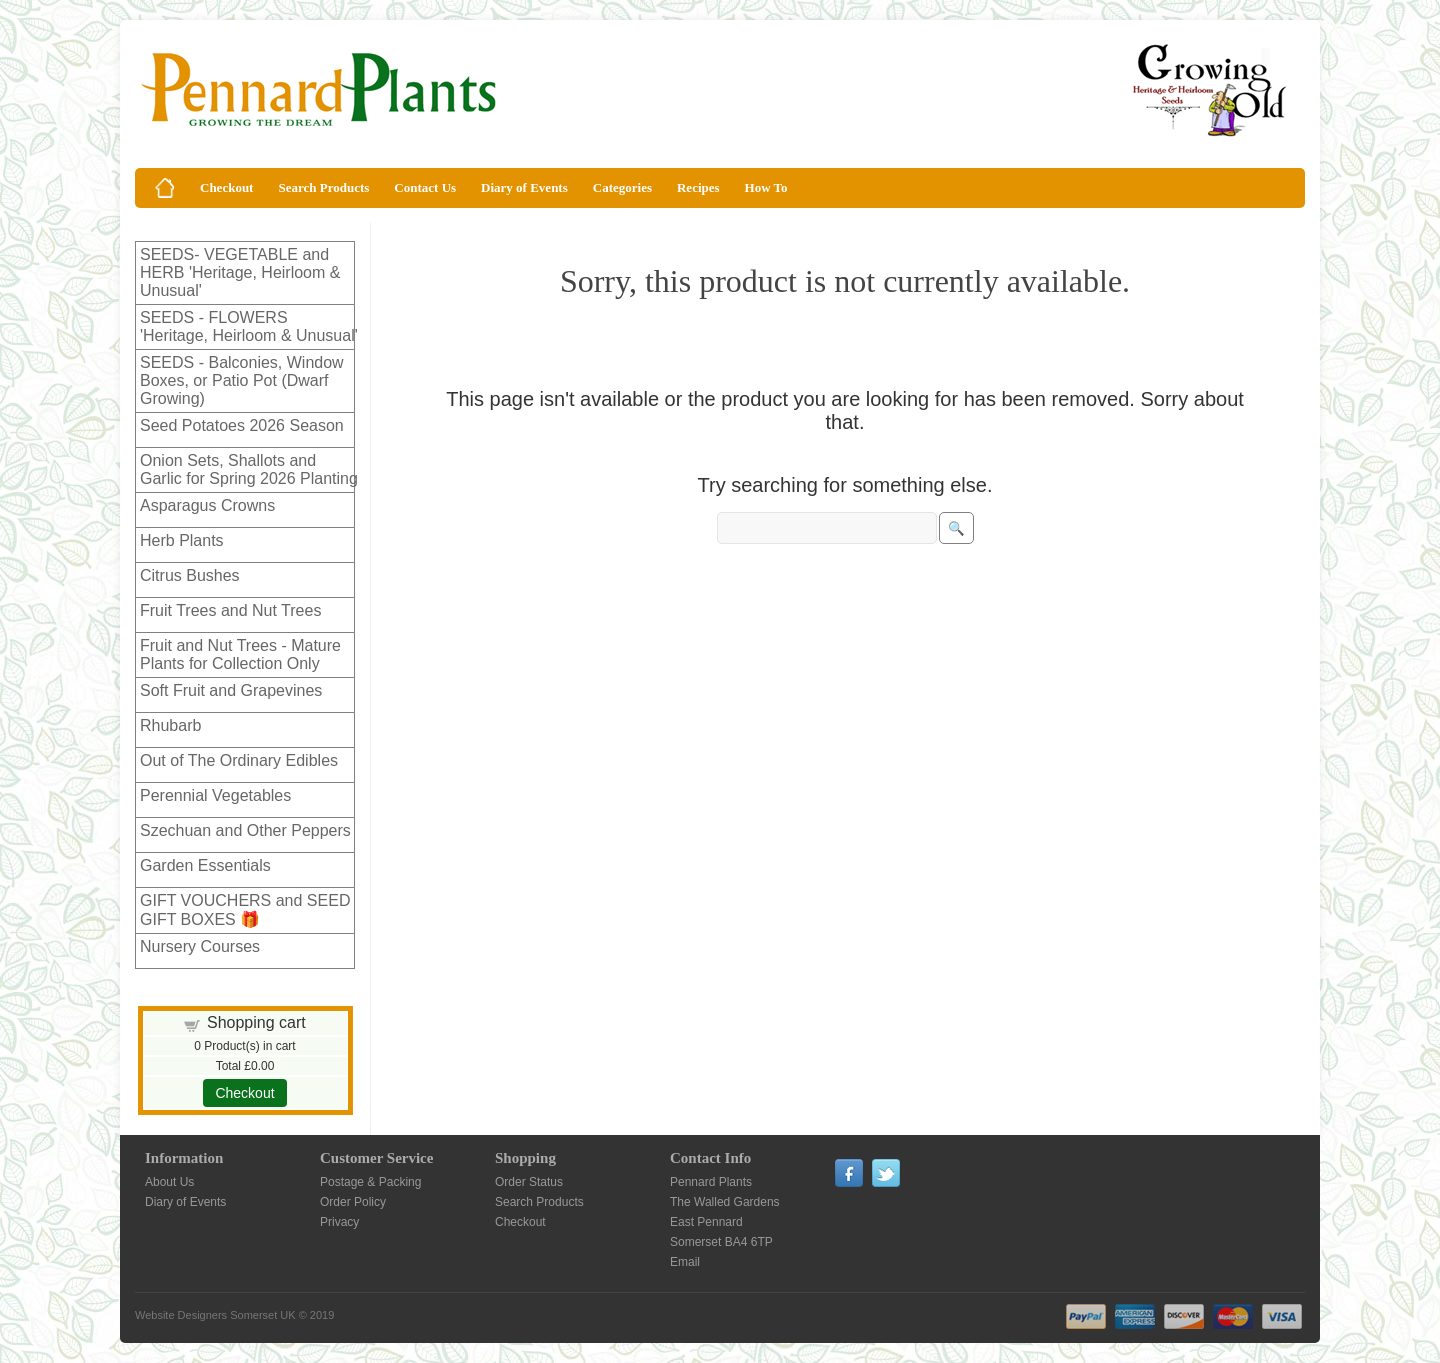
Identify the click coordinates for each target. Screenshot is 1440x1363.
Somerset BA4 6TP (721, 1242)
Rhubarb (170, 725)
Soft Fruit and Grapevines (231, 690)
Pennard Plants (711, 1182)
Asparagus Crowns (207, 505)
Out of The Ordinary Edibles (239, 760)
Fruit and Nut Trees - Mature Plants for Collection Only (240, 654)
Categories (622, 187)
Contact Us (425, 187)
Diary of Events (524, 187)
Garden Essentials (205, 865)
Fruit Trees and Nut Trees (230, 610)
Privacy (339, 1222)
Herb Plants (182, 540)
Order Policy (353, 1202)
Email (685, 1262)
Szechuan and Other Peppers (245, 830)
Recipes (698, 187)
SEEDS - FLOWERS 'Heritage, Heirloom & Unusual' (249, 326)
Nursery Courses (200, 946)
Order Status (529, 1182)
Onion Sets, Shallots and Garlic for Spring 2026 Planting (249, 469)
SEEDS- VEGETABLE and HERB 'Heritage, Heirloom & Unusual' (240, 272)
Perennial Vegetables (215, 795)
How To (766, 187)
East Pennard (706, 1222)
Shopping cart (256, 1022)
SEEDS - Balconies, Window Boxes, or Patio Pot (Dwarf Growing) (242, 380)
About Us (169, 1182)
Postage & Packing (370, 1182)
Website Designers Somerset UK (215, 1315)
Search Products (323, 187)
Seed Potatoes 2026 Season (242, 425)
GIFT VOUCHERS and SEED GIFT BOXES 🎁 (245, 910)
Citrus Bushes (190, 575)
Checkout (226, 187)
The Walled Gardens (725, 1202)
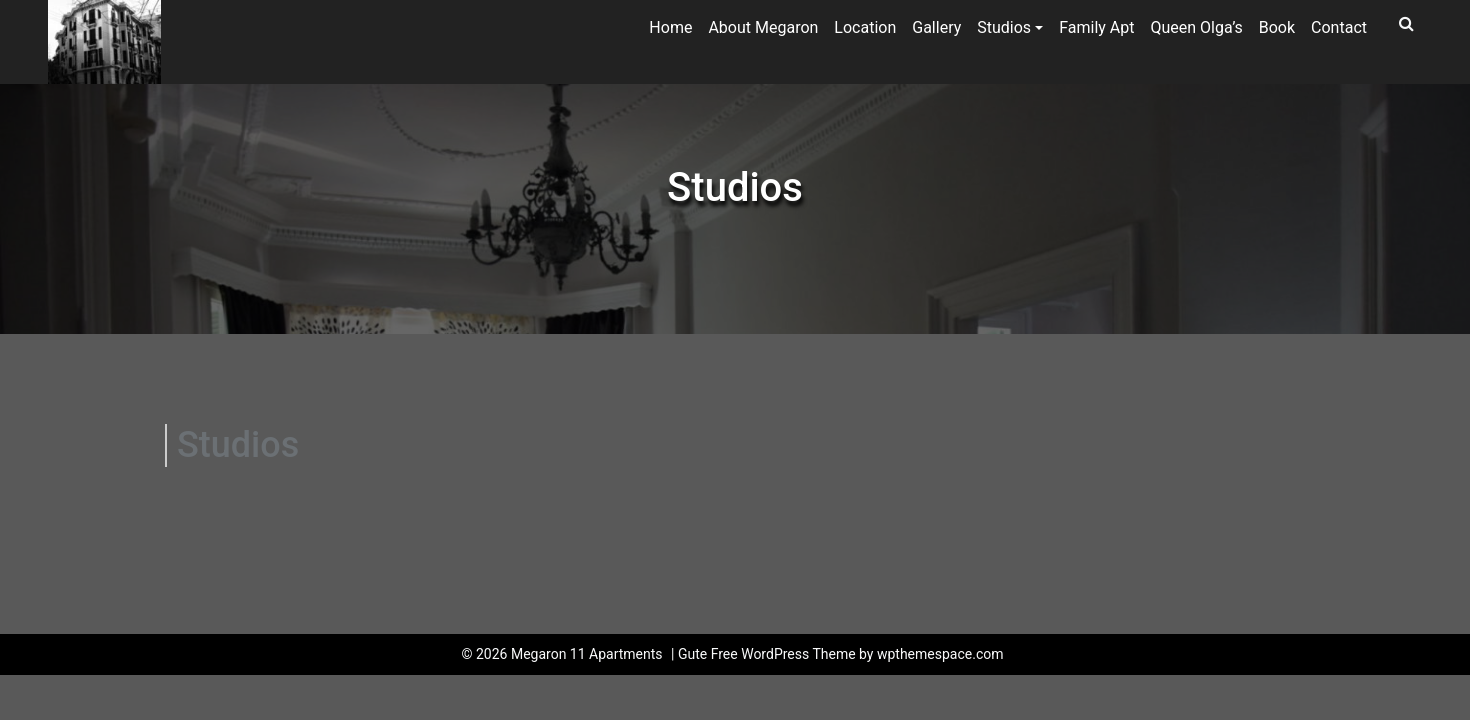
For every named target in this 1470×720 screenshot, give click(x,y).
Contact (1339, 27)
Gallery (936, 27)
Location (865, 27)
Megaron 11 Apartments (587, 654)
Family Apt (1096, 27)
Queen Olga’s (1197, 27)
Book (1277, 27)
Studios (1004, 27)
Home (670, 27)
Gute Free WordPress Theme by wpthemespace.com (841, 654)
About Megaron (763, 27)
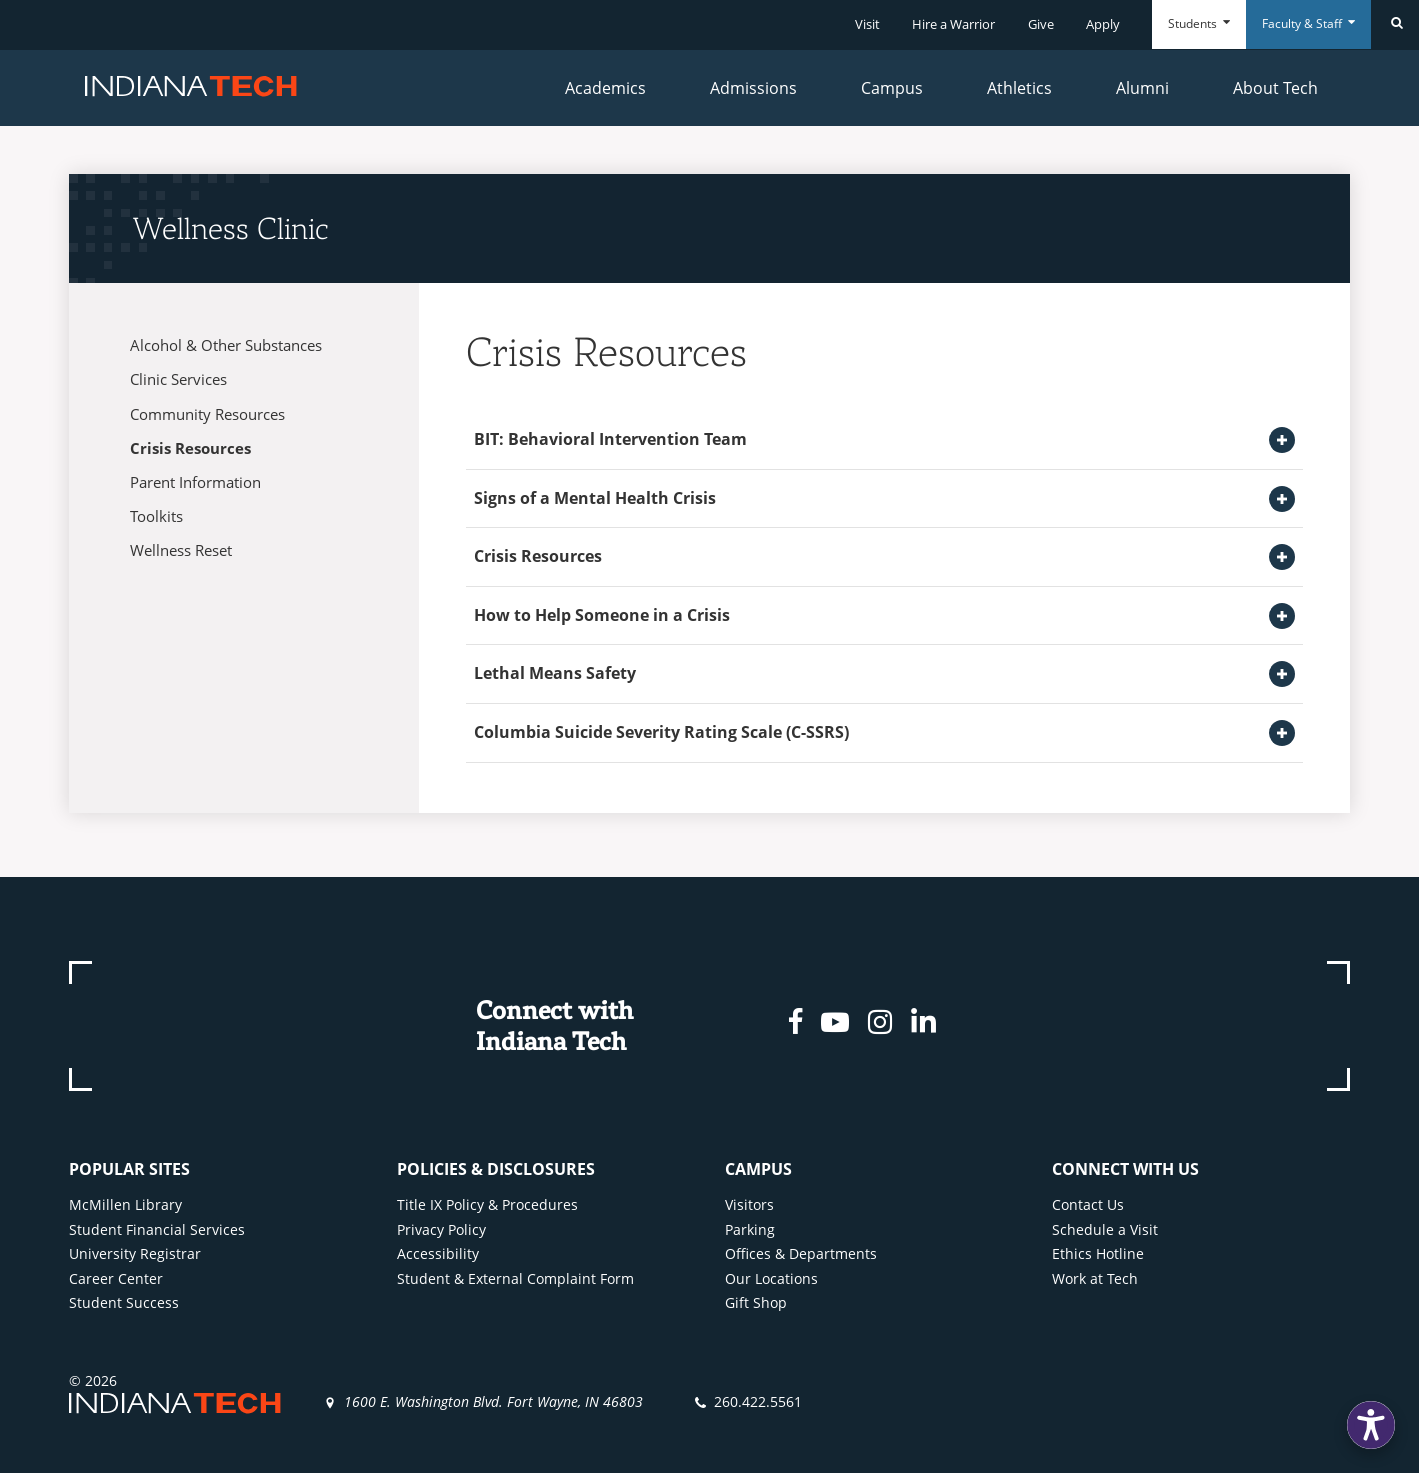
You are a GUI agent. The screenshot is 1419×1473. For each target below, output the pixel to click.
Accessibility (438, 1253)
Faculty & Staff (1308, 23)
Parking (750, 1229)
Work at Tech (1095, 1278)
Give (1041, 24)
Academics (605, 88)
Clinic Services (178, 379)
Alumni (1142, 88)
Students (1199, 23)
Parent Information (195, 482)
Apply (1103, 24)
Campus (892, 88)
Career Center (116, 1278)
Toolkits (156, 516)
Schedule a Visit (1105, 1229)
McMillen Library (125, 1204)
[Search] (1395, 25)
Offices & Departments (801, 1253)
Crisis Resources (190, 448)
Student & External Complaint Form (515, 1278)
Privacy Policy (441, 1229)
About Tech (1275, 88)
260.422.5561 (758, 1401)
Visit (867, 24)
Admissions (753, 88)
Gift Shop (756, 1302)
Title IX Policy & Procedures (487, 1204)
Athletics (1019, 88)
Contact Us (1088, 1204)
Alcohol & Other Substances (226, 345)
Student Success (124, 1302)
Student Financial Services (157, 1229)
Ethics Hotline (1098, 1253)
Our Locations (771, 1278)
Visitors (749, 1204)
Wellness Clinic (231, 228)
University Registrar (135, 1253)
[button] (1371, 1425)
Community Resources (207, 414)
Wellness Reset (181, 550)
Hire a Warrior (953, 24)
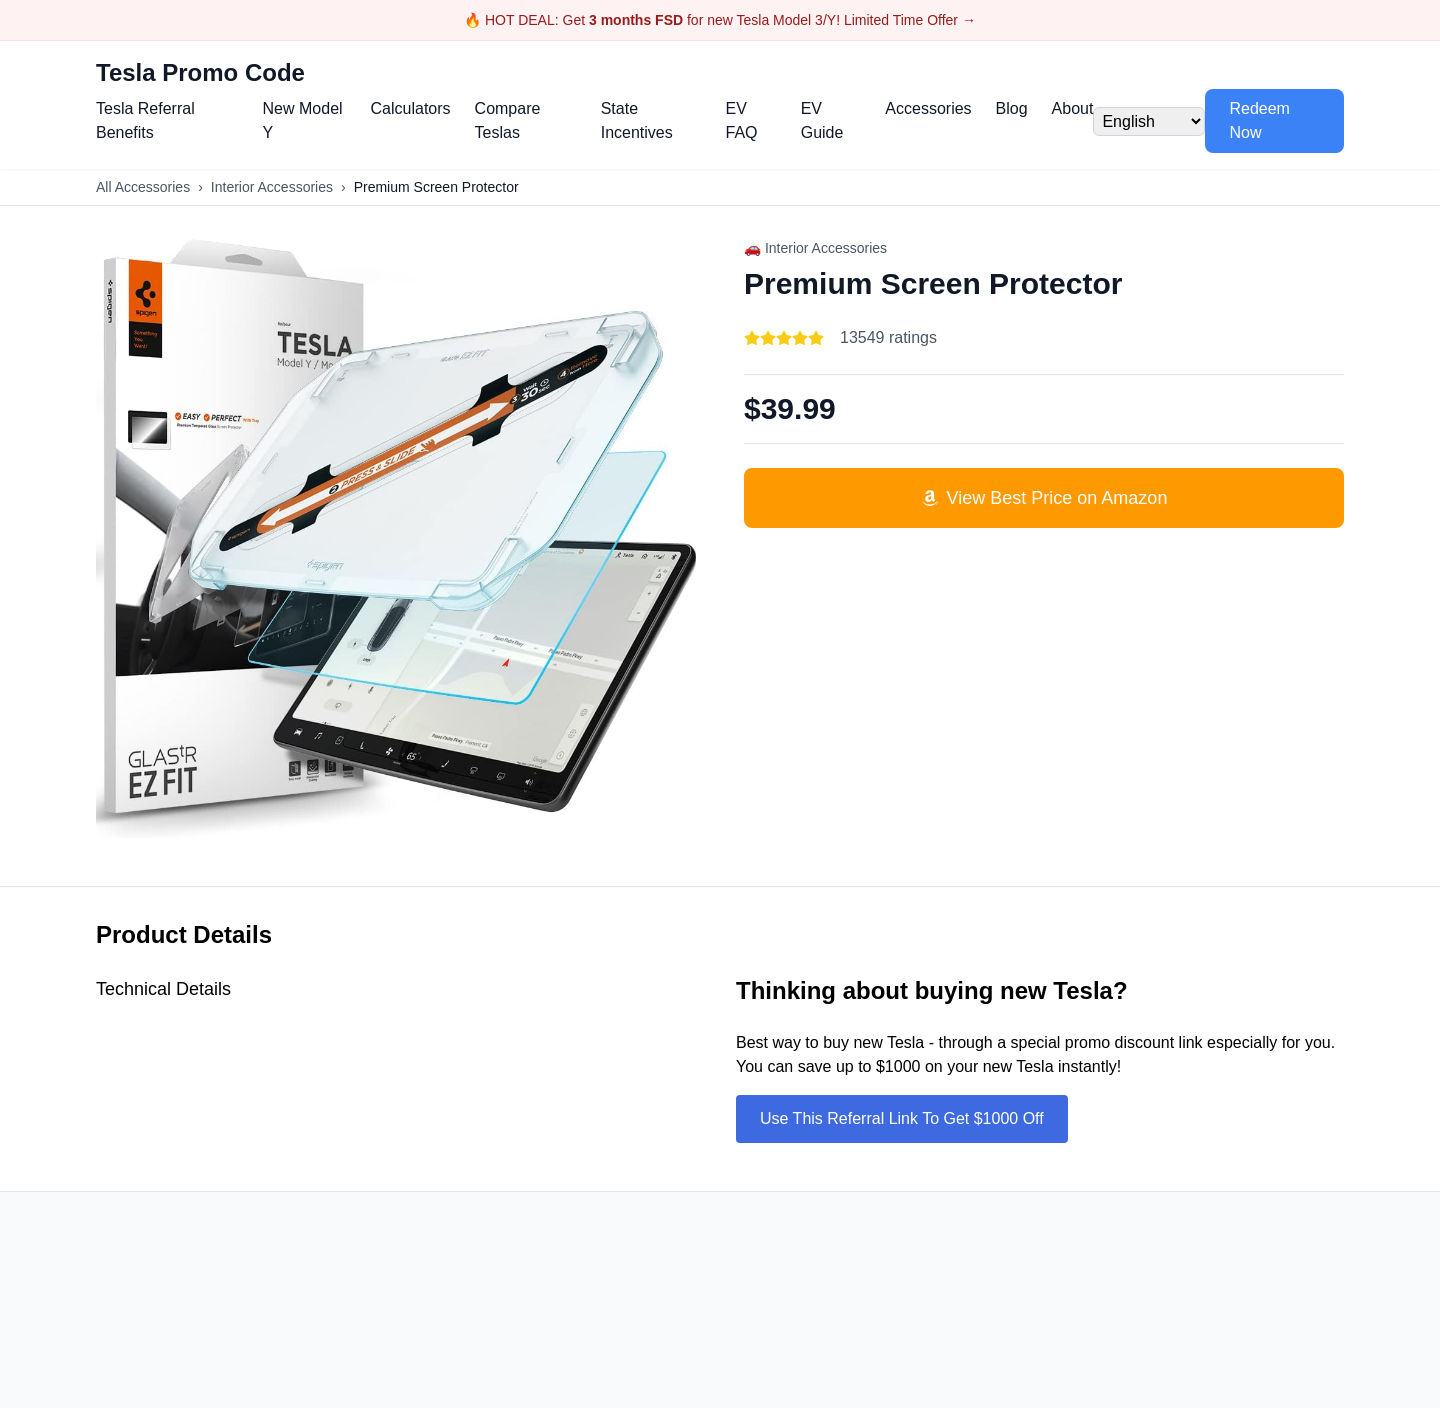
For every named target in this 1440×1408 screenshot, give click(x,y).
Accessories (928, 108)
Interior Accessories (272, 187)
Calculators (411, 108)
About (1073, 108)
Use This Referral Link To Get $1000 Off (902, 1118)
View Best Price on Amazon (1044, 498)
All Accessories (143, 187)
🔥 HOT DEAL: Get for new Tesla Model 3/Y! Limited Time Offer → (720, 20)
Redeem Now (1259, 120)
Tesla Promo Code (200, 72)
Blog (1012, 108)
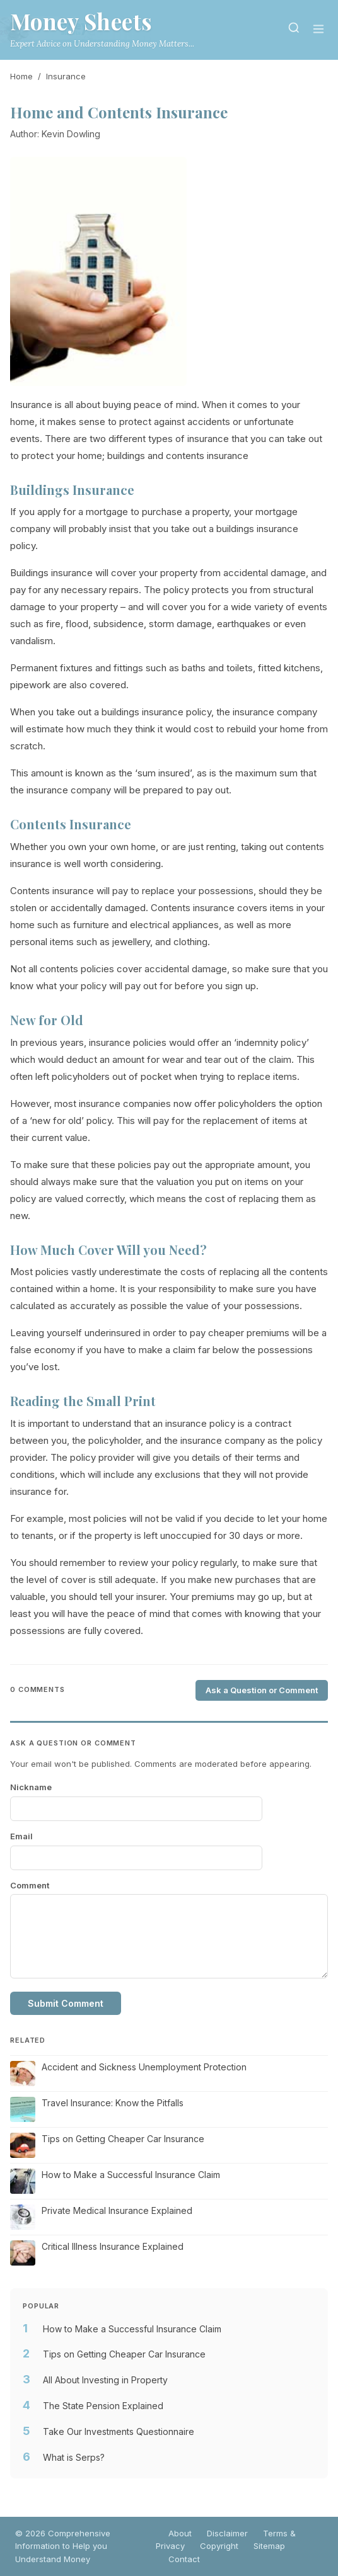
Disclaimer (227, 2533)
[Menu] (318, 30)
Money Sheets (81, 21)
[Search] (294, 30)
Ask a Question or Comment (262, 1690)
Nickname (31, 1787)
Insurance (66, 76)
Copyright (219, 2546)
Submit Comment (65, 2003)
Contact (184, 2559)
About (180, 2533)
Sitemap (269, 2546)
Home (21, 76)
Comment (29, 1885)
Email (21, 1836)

────────────────────────────────────────

* _Stated goal_
Please gather every line in the rows above that contains the word "Trees".

* _Result of this task_
Fruit and Nut Trees - Mature Plants for Collection Only (240, 654)
Fruit Trees and Nut Trees (230, 610)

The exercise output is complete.